2 cups, whole meal flour
2 cups, all-purpose white flour
1 tsp. salt
3 tsp. baking powder
1 tsp. baking soda
7/8 pt. Buttermilk (or a mixture of 2/3 live yogurt and 1/3 water, if buttermilk is unavailable)
Mix all the dry ingredients in a large mixing bowl. Beat the egg and buttermilk (or yogurt and water) into the dry mixture. Turn out onto a lightly floured board and knead thoroughly until the mixture is smooth. Shape the dough into a couple of round shapes and place on a lightly oiled baking tray or lightly oiled loaf tins. The round shape is more than traditional, but be sure to incise a deep cross into the dough to represent the four main festivals of the Celtic calendar (it also helps the loaf to rise evenly).

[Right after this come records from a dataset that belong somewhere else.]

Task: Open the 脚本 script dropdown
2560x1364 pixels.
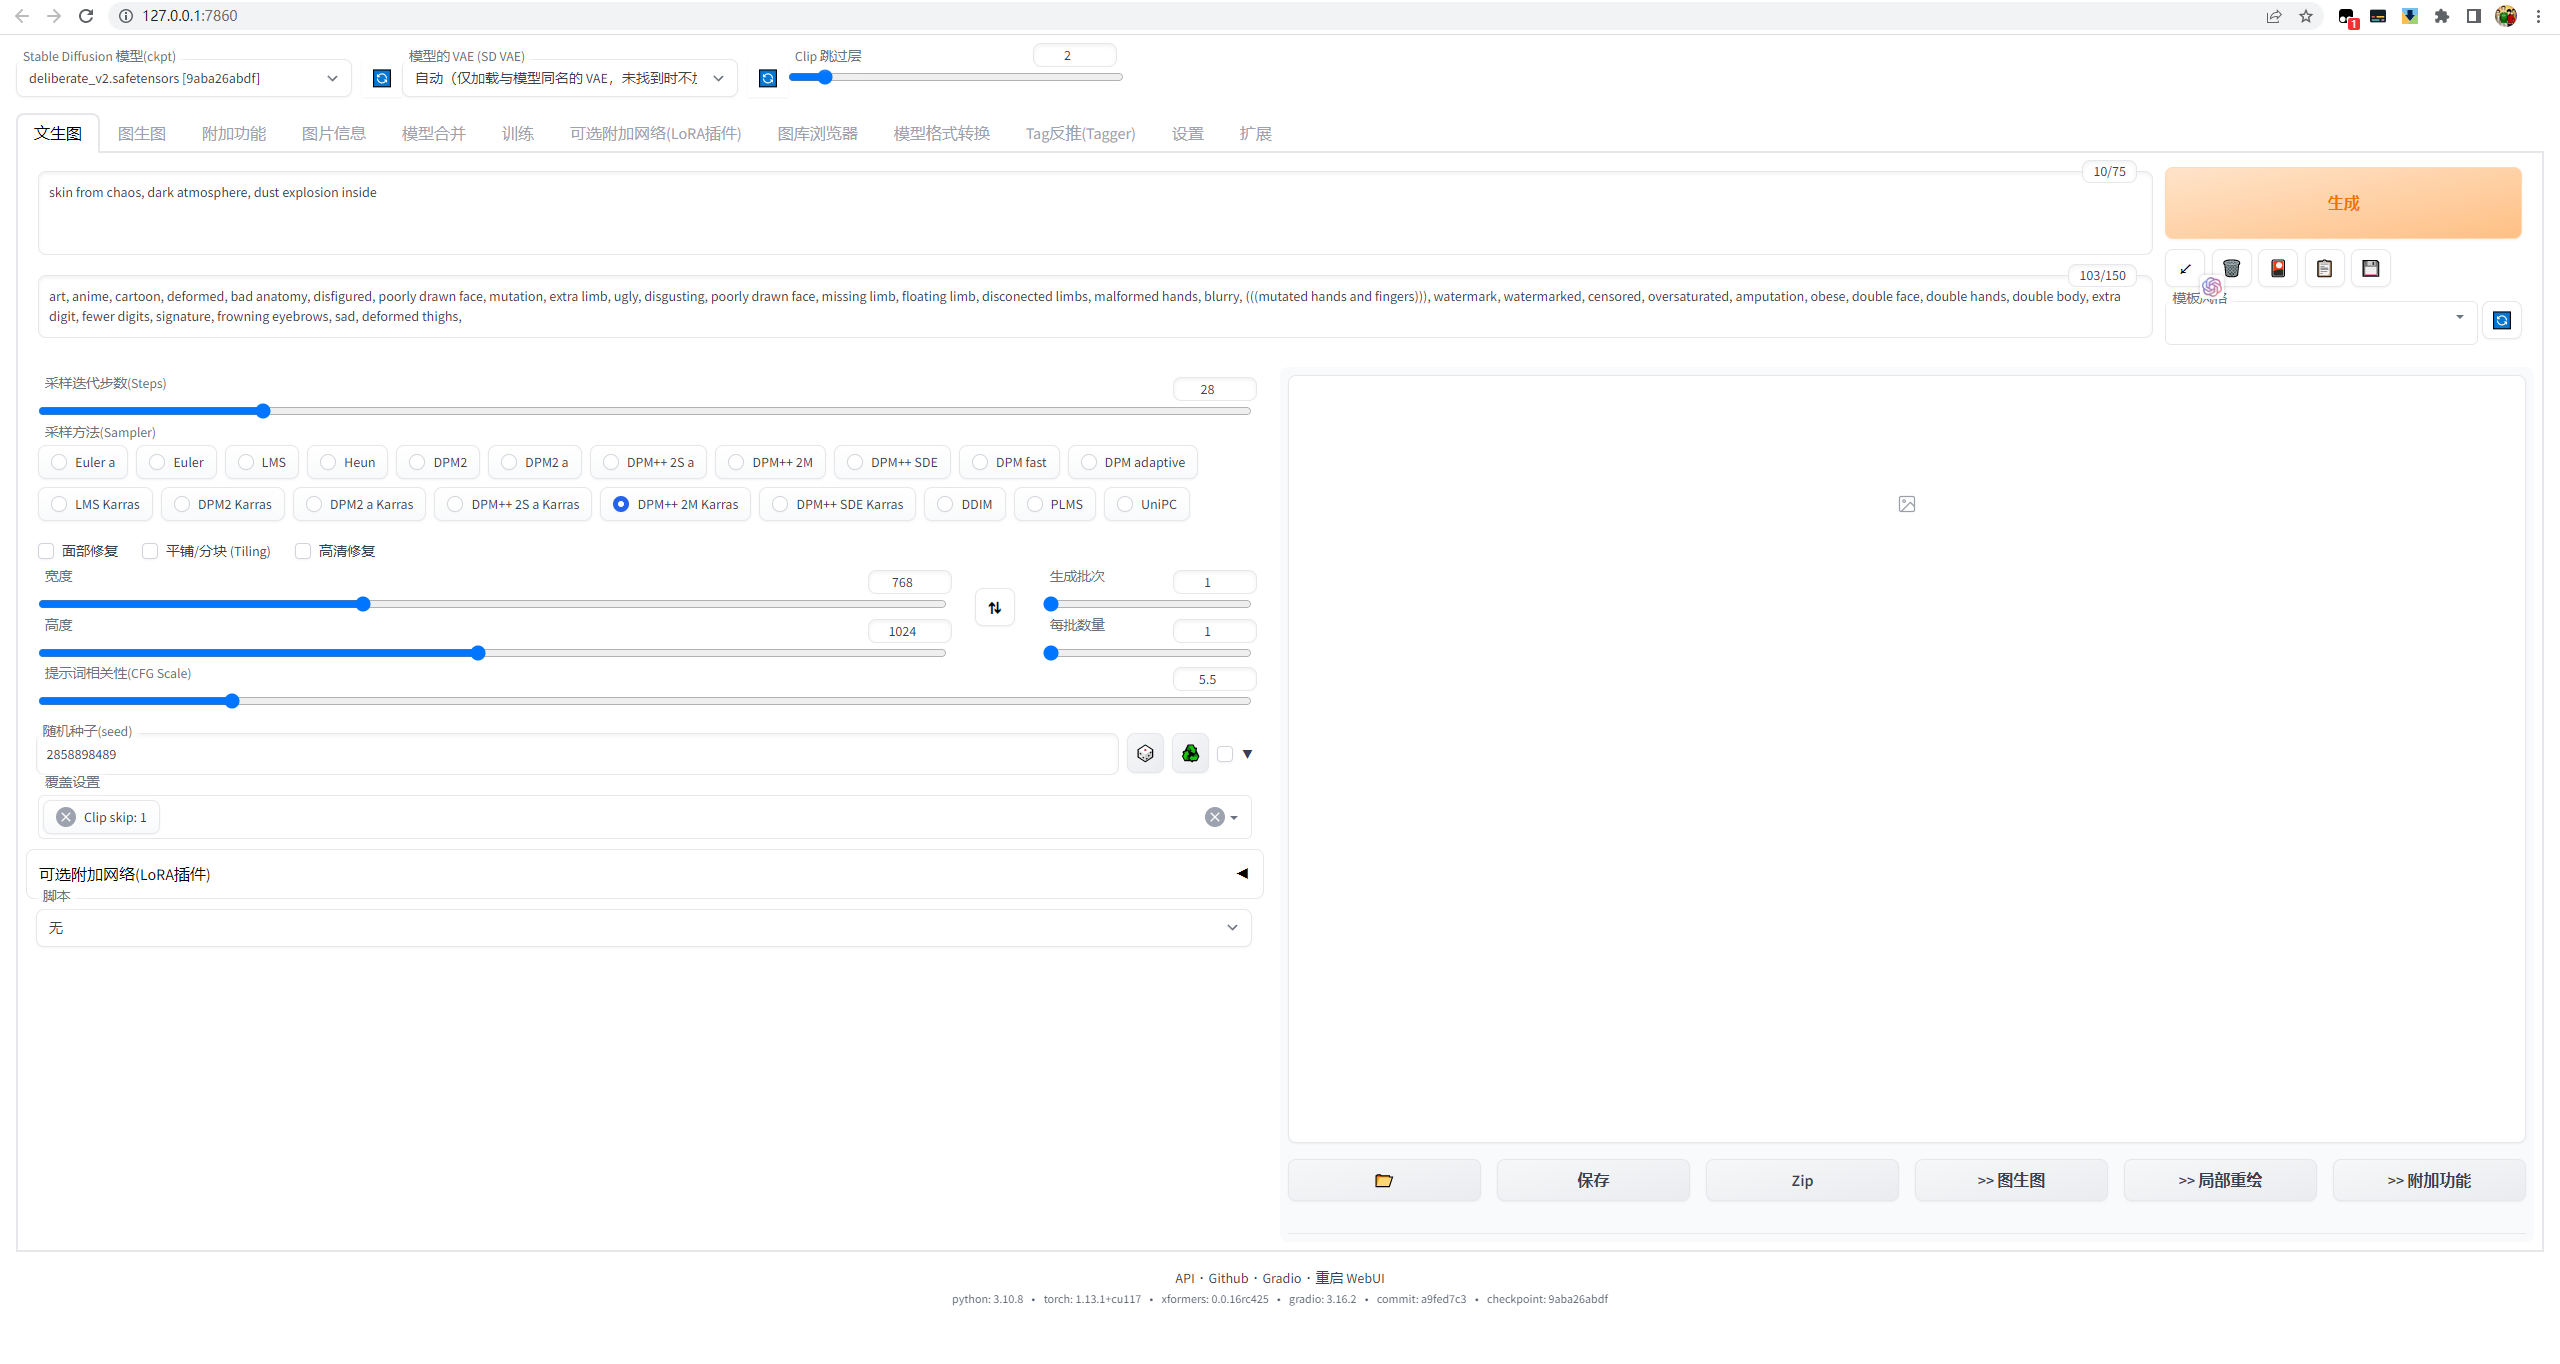Action: click(x=643, y=928)
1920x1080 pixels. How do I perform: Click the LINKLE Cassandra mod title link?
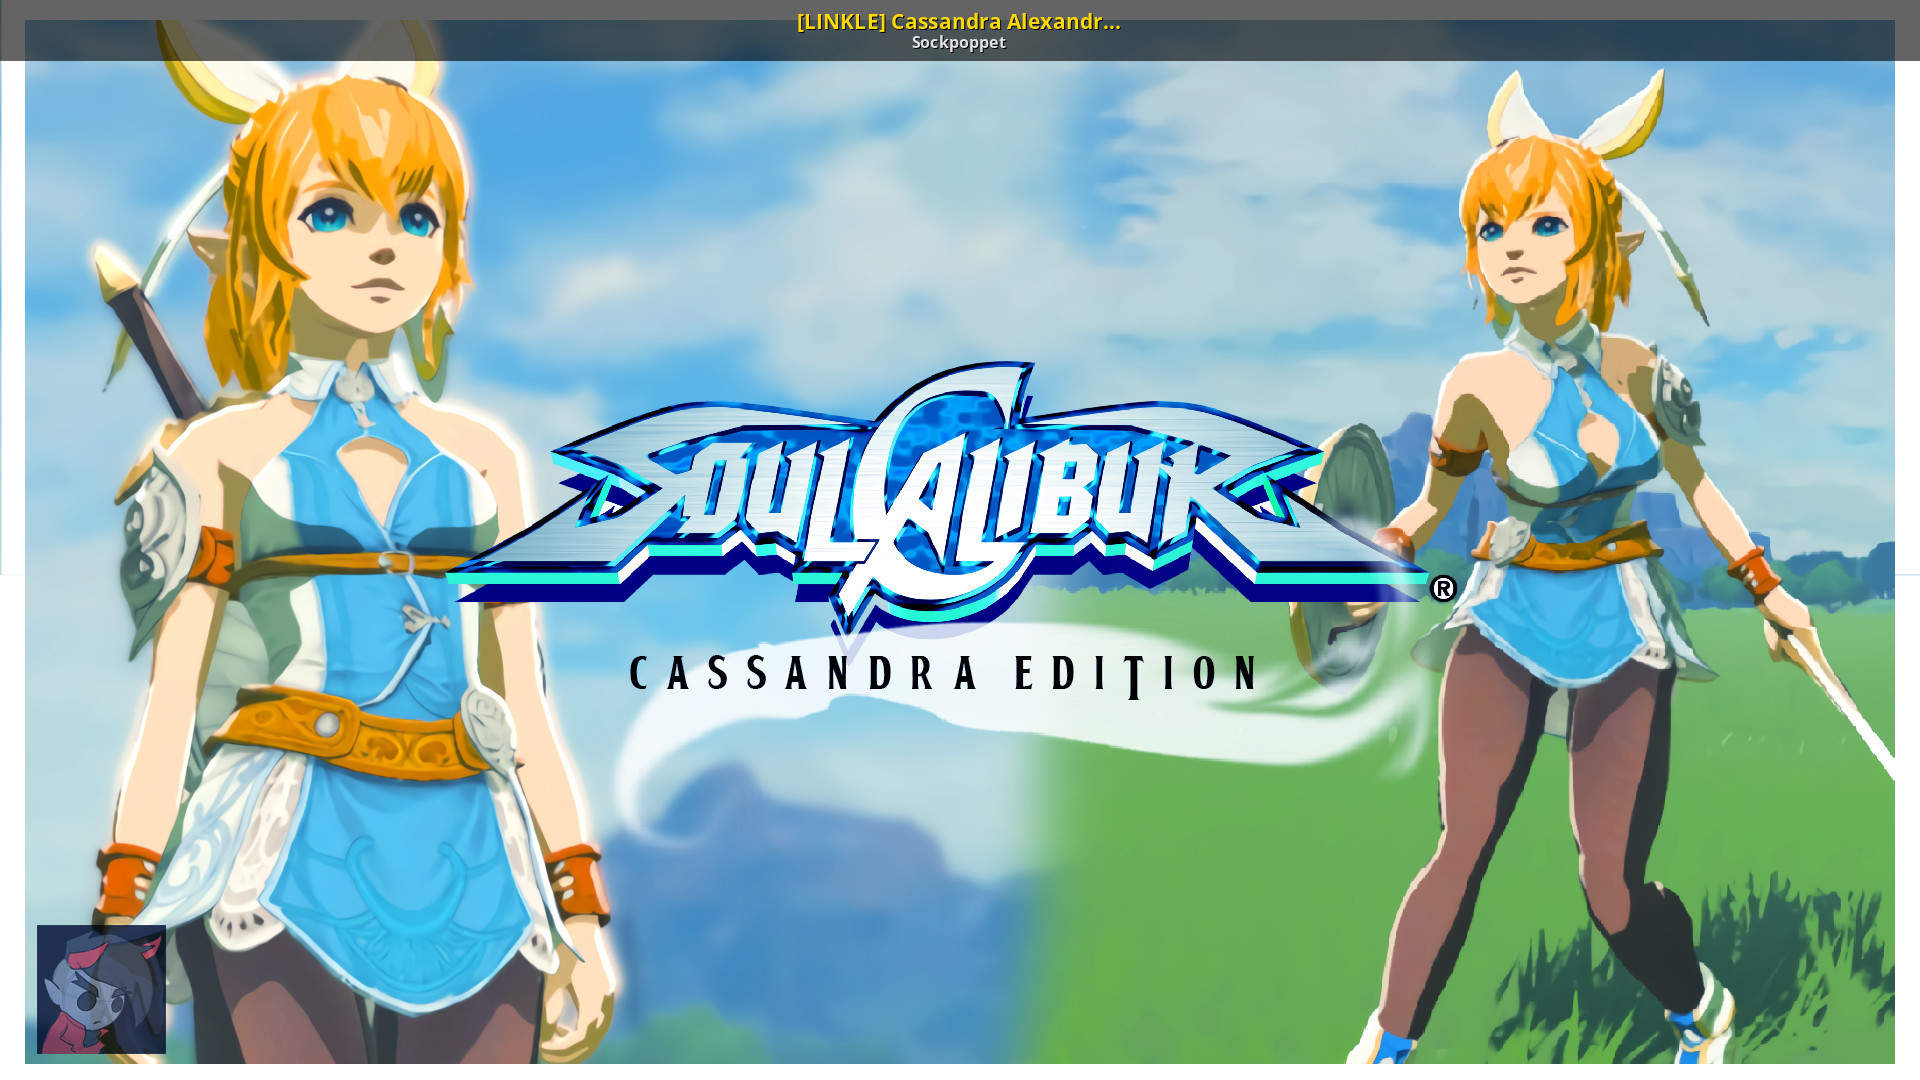tap(958, 21)
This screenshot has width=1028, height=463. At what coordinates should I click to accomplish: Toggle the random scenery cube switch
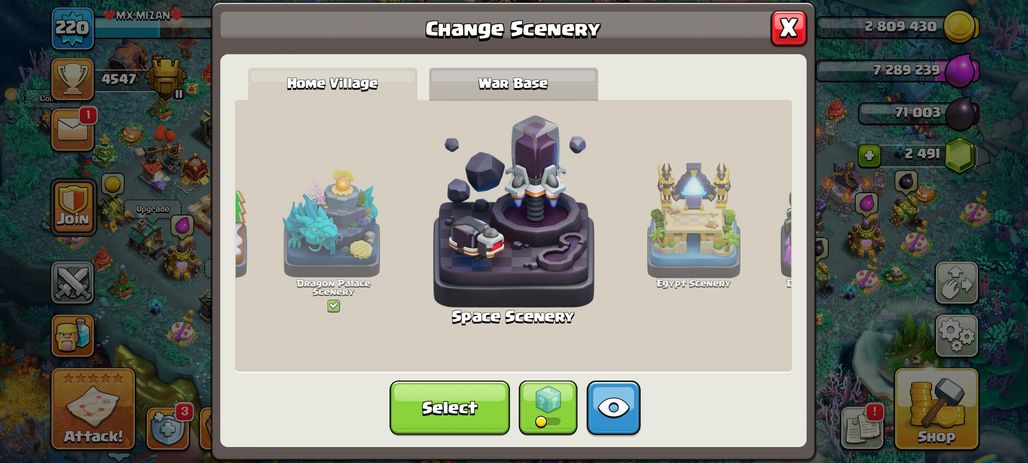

Bake at 375 degrees F (190 degrees C/gas mark 5) for between 40 and 45 minutes. For a softer crust, wrap the loaf in a clean towel after it has cooled.
This is a very colorful and attractive salad that uses several of the herbs and plants that are associated with Lughnasa. The edible flowers are a particular feature of this dish and both nasturtium and borage can be grown in large pots outside in your yard. Nasturtium is especially easy to grow; its large seeds make it ideal and great fun for children to cultivate.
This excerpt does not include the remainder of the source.